As a high school teacher, I find the best way to teach William Faulkner is to begin with the Snopes family — that ornery, duplicitous, barn-burning clan of blacksmiths, bigamists, and bank presidents. If you haven’t read Faulkner, or have tried and flung the book away in disgust, this may be helpful.
Faulkner does not come naturally to most high school students, and he can be particularly hard to decipher for born-and-bred urbanites — too many of whom see his backwoods people as little more than players in a freak show. The key is to get students beyond a character’s eccentricities and to his or her nobility. Faulkner imbued in his people (even the dishonest ones) with a commendable ability to endure the tragic. If you can get students to cross that Rubicon, you’ll find they’ll begin to grasp Faulkner, even laughing with the characters instead of at them.
My introduction to the Snopes family begins with two handouts: (a) a map of Faulkner’s fictional Yoknapatawpha County. Both help students find their footing in Faulkner’s world.
Next, I show a 40-minute film based on the short story “Barn Burning,” with an excellent teleplay by Horton Foote. A very young Tommy Lee Jones plays the stubborn and conniving Abner Snopes who, when crossed by others, burns down their barns. Filmed on location in Mississippi’s Lafayette County (the model for Yoknapatawpha), the movie provides a rich, visual picture of Faulkner’s post-Civil War South.

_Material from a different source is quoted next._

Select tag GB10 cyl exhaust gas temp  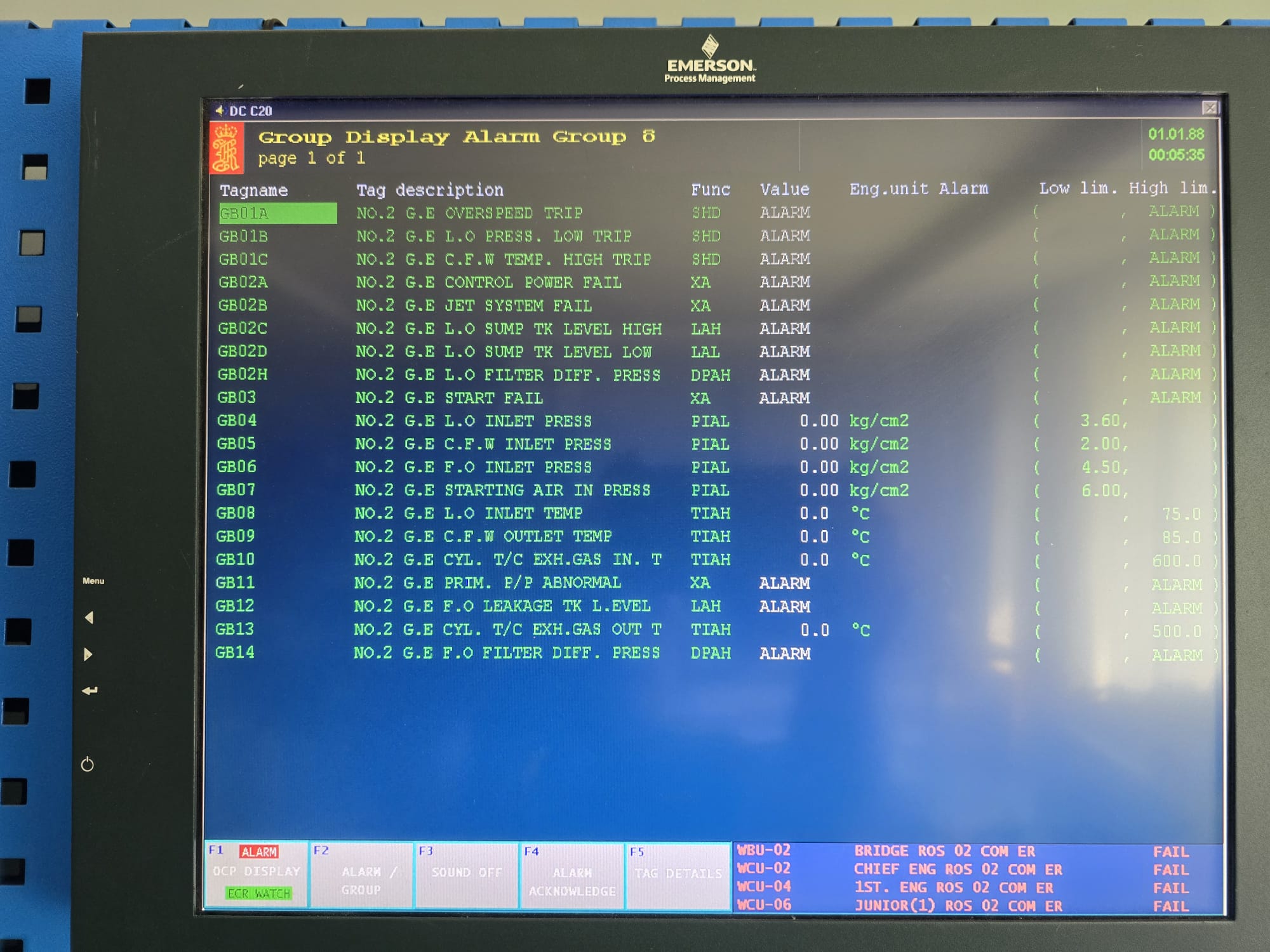235,559
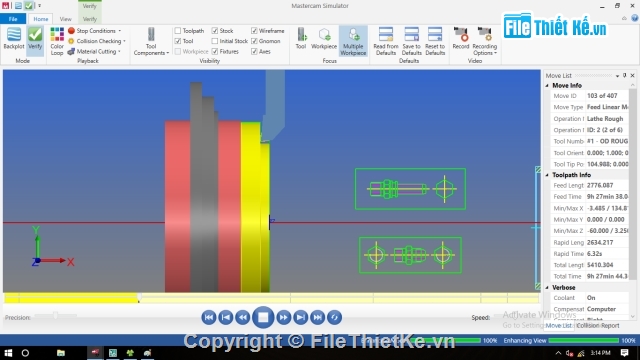Click Save to Defaults icon
This screenshot has width=640, height=360.
(x=411, y=41)
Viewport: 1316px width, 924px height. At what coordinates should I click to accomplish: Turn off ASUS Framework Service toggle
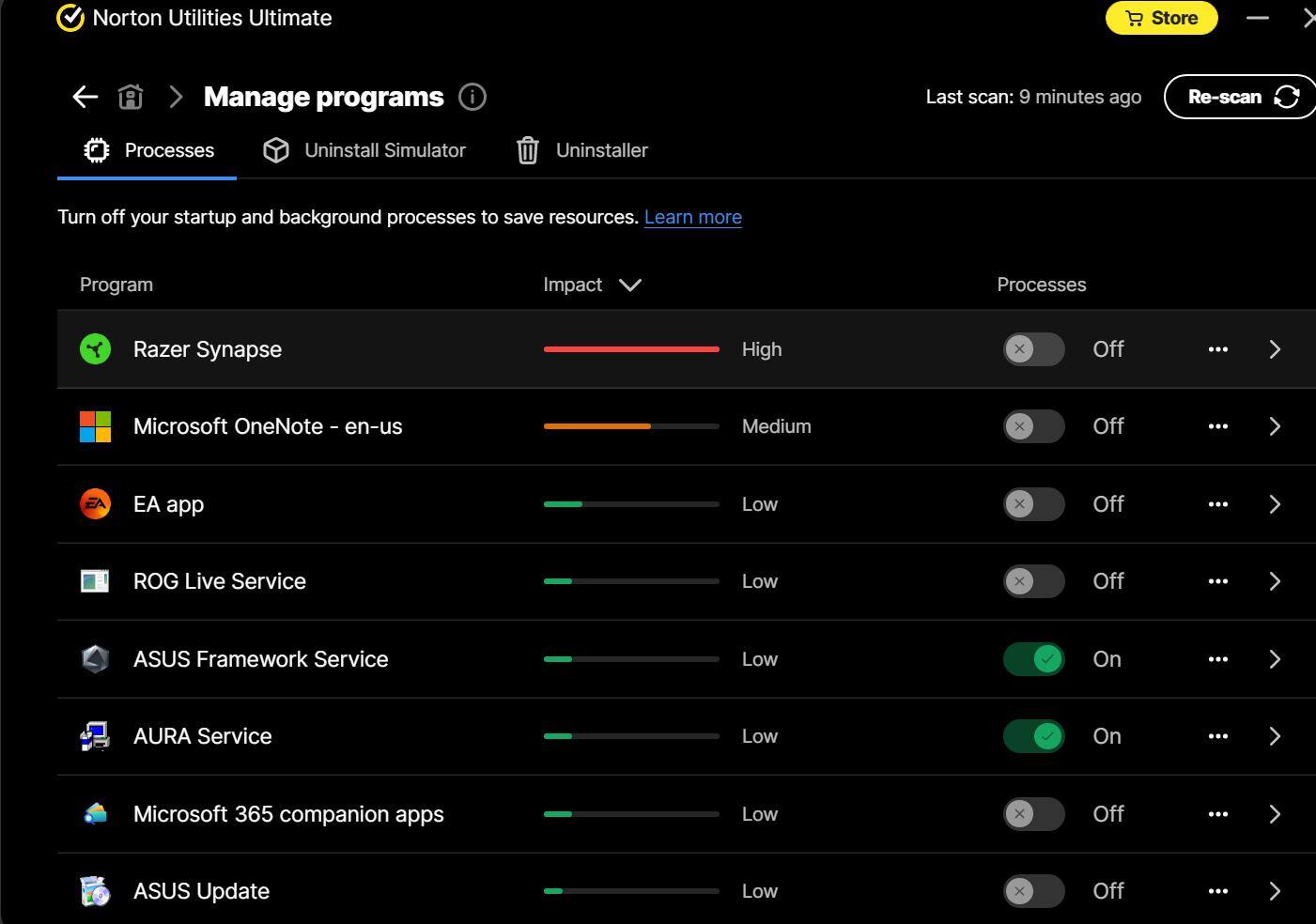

After that, we read “Spotted Horses.” There are two versions of this tale. Assign the short one, which can be found in The Uncollected Short Stories of William Faulkner. Here we are introduced to Abner’s son, Flem Snopes, who shows up in town with a mysterious Texan and a herd of ponies (so ill-tempered that they are tethered together with barbed wire). The entire town and countryside comes to see the Texan auction off the ponies, though Snopes’ role in the sale is not clear. Nothing is ever transparent with a Snopes.
One man stepping up to bid is a dirt-poor farmer named Henry Armstid, who spends his family’s last $5 on a pony. However, after seeing how Henry’s wife had pleaded with him not to make the purchase, the Texan tells her he will give Henry’s $5 to Flem Snopes, who will return it to her the next day.

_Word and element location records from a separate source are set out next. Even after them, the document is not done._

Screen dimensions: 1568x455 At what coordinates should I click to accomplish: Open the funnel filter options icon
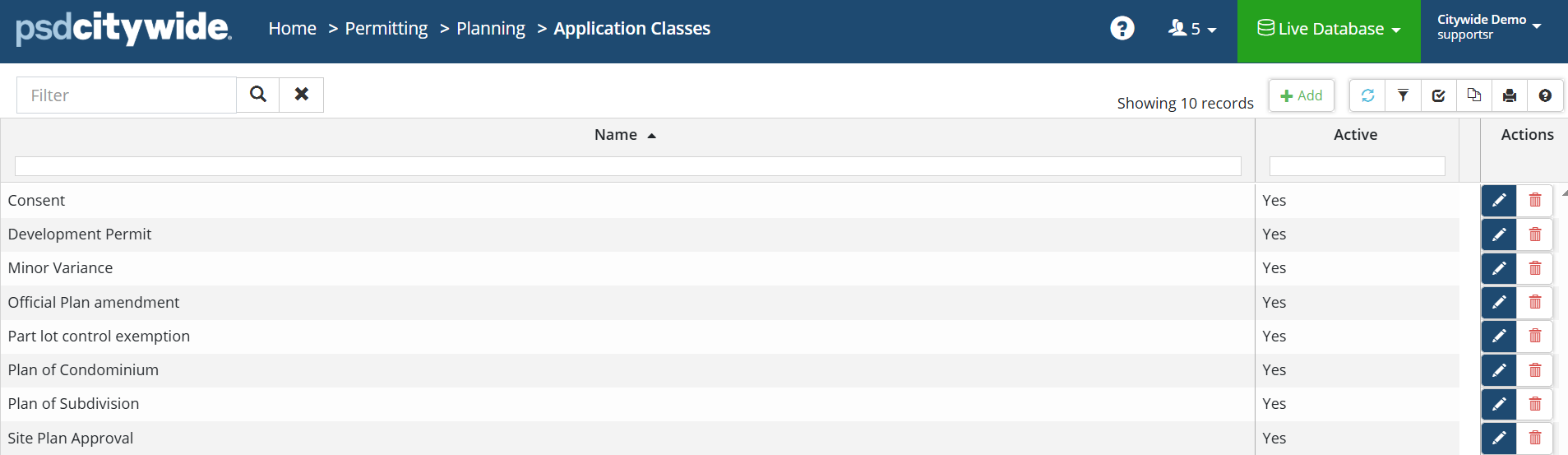[1403, 95]
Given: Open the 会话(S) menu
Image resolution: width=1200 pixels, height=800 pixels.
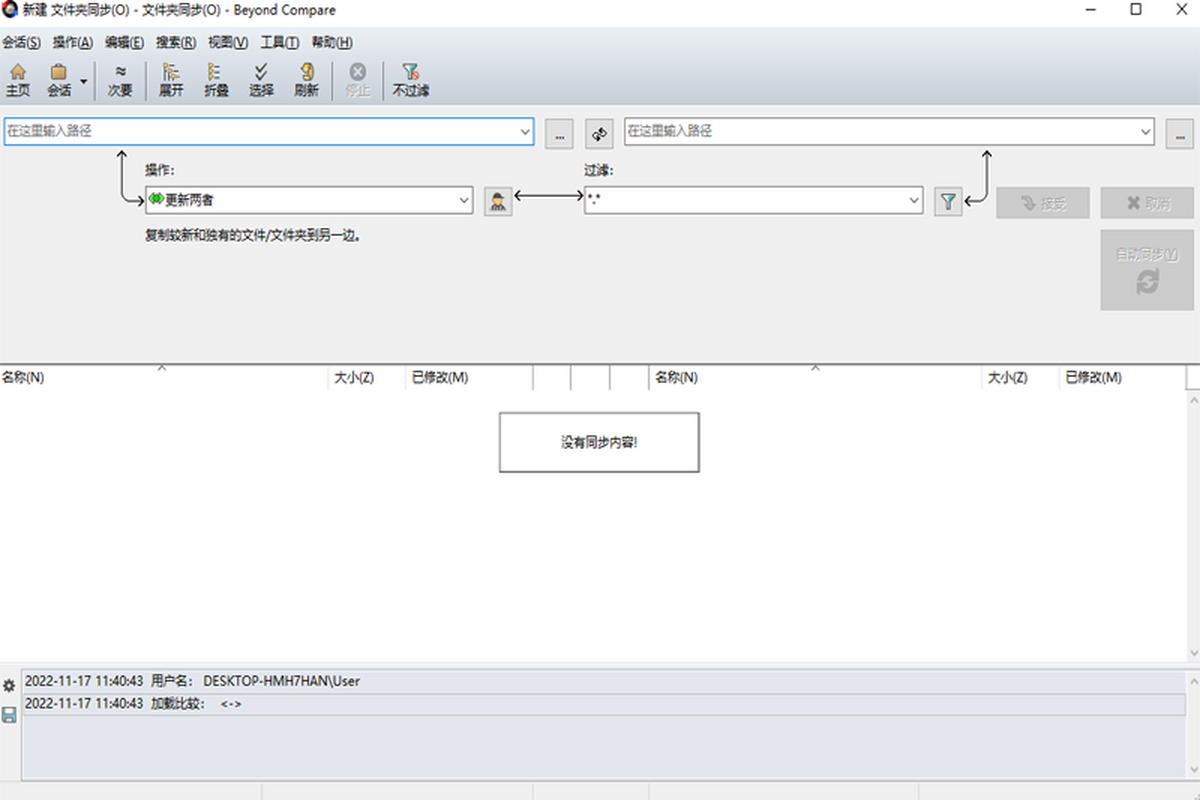Looking at the screenshot, I should pyautogui.click(x=21, y=42).
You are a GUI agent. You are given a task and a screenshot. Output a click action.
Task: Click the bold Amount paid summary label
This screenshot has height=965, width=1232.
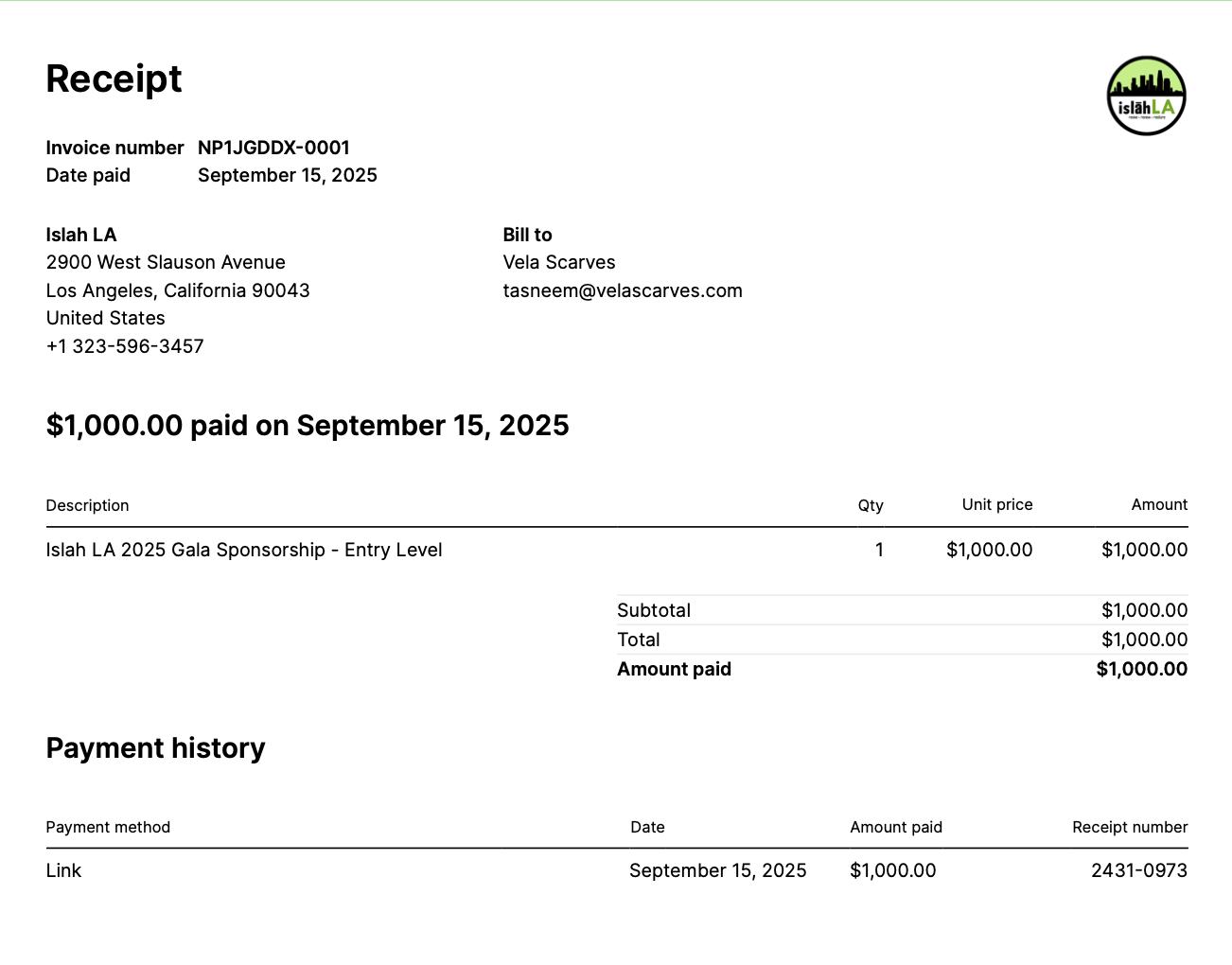674,669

But Henry Armstid isn’t having it. That evening, he stomps boldly into the corral to get his pony. He’s flattened by the entire herd, which escapes through the gate he’s left open. They scatter across the countryside, smashing wagons and raising all kinds of hell. In perhaps the story’s most hilarious scene, one pony that storms into Mrs. Littlejohn’s boarding house is only chased off when the brave woman whacks it on the snout with a washboard. Like Henry, other buyers of the Texan’s ponies pursue their animals all night.
The following day, Mrs. Armstid, whose husband broke his leg during the stampede, shows up at the general store to collect her money. Snopes tells her that the Texan, now long gone, forgot to give him the $5. No one knows whether he’s telling the truth, but given that he’s a Snopes, it’s doubtful. The story ends with a gesture perfectly fitting for a Snopes: He tells the poor woman to wait, enters a store, and returns with a few pennies worth of candy for her hungry children.
If you choose the shorter tale, pick some of your best student readers to read it aloud, start to finish. In one of my classes, it was the first time I ever heard a rich Manhattan kid actually guffaw.